Records shown

—————

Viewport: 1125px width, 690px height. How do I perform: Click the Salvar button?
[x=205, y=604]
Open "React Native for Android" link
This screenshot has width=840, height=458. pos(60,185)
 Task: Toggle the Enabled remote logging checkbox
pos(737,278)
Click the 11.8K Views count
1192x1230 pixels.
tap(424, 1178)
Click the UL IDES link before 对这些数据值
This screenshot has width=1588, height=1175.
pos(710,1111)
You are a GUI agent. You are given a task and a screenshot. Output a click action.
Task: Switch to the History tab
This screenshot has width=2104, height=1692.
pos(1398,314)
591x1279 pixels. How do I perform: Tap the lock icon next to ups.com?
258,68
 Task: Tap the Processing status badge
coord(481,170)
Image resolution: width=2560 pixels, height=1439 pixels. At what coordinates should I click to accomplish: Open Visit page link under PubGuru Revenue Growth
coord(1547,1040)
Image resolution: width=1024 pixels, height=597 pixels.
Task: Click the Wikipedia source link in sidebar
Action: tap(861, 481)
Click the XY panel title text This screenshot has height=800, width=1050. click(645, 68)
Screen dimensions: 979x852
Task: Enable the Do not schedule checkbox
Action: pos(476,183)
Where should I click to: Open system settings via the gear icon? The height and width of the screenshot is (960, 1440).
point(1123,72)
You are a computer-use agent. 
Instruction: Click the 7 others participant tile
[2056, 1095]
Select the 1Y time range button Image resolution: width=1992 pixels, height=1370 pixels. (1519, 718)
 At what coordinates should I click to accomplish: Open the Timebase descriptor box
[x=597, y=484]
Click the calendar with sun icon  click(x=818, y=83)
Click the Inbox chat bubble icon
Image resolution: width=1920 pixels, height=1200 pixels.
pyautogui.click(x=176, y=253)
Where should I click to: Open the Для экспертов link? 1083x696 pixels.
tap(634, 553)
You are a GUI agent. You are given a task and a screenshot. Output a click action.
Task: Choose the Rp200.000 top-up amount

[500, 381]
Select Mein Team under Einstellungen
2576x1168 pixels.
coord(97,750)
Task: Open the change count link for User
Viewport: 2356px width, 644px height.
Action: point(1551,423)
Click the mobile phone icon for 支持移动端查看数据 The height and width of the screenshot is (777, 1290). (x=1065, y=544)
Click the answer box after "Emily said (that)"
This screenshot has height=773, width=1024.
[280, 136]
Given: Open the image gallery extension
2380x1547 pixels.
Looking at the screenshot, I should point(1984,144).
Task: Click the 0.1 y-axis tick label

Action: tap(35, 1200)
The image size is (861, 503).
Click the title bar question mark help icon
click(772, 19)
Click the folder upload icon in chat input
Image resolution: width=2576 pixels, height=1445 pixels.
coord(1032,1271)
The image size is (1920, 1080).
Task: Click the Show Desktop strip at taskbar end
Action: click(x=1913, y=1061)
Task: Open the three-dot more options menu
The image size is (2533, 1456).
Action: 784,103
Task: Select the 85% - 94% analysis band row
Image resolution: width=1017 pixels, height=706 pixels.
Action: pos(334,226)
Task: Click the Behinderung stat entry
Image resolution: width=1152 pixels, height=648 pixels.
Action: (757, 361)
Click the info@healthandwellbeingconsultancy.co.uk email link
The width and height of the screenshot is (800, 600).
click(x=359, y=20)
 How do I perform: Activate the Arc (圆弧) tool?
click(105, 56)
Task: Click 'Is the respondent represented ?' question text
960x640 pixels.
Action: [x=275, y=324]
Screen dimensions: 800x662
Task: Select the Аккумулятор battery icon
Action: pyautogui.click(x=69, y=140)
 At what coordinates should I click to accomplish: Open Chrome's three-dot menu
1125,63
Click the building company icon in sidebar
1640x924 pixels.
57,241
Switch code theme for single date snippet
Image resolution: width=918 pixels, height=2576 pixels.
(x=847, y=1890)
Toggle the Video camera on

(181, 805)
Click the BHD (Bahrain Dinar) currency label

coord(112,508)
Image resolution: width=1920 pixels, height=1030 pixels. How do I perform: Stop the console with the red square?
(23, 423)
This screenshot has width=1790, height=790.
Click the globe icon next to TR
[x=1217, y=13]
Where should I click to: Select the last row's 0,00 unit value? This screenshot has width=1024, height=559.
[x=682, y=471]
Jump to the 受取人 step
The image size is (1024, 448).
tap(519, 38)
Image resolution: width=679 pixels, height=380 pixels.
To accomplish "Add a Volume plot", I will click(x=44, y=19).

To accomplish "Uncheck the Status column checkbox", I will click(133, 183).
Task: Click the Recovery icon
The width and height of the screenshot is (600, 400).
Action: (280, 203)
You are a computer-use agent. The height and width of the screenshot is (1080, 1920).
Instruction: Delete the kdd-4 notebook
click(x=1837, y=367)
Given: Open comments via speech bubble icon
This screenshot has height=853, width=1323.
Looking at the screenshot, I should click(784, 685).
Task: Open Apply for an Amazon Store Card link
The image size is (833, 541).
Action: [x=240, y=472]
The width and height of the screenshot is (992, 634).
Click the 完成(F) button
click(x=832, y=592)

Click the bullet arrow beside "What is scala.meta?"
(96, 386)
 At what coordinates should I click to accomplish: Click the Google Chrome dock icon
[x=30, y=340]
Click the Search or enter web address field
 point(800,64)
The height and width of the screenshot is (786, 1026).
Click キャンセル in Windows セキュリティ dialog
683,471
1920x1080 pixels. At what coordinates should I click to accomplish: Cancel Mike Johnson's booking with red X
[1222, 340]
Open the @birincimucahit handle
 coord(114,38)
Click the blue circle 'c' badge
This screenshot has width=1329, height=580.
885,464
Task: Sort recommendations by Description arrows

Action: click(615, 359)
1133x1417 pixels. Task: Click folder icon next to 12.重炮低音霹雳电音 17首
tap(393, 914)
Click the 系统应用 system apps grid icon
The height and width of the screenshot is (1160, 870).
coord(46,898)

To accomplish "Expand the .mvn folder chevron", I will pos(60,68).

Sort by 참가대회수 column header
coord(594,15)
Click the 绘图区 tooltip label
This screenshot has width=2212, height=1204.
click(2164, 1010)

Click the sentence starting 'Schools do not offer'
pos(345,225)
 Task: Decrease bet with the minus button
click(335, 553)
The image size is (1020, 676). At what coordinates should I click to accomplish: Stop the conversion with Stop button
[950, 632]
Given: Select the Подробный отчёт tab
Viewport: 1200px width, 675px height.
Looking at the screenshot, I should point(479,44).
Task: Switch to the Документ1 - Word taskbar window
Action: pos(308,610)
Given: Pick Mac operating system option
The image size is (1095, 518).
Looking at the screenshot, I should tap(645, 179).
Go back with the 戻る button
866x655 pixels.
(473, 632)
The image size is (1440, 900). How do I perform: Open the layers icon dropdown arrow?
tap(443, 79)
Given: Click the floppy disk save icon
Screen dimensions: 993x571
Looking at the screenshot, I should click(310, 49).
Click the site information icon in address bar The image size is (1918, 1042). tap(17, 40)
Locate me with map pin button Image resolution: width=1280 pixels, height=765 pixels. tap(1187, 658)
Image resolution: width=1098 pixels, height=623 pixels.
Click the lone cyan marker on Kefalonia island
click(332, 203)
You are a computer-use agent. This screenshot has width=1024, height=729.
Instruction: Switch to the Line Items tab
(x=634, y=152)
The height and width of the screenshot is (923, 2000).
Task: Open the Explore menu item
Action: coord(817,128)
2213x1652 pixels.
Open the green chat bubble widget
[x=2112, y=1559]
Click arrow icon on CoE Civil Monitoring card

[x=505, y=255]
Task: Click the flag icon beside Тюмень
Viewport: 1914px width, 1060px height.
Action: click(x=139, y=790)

—————

Copy the rows above exactly as they appear, starting with the line that contains "Click the 绘图区 tooltip label" and continuing up to and including the final line.

Click the 绘图区 tooltip label
This screenshot has width=2212, height=1204.
click(2164, 1010)

Click the sentence starting 'Schools do not offer'
pos(345,225)
 Task: Decrease bet with the minus button
click(335, 553)
The image size is (1020, 676). At what coordinates should I click to accomplish: Stop the conversion with Stop button
[950, 632]
Given: Select the Подробный отчёт tab
Viewport: 1200px width, 675px height.
Looking at the screenshot, I should point(479,44).
Task: Switch to the Документ1 - Word taskbar window
Action: pos(308,610)
Given: Pick Mac operating system option
The image size is (1095, 518).
Looking at the screenshot, I should tap(645, 179).
Go back with the 戻る button
866x655 pixels.
(473, 632)
The image size is (1440, 900). How do I perform: Open the layers icon dropdown arrow?
tap(443, 79)
Given: Click the floppy disk save icon
Screen dimensions: 993x571
Looking at the screenshot, I should click(310, 49).
Click the site information icon in address bar The image size is (1918, 1042). tap(17, 40)
Locate me with map pin button Image resolution: width=1280 pixels, height=765 pixels. tap(1187, 658)
Image resolution: width=1098 pixels, height=623 pixels.
Click the lone cyan marker on Kefalonia island
click(332, 203)
You are a computer-use agent. This screenshot has width=1024, height=729.
Instruction: Switch to the Line Items tab
(x=634, y=152)
The height and width of the screenshot is (923, 2000).
Task: Open the Explore menu item
Action: coord(817,128)
2213x1652 pixels.
Open the green chat bubble widget
[x=2112, y=1559]
Click arrow icon on CoE Civil Monitoring card

[x=505, y=255]
Task: Click the flag icon beside Тюмень
Viewport: 1914px width, 1060px height.
Action: click(x=139, y=790)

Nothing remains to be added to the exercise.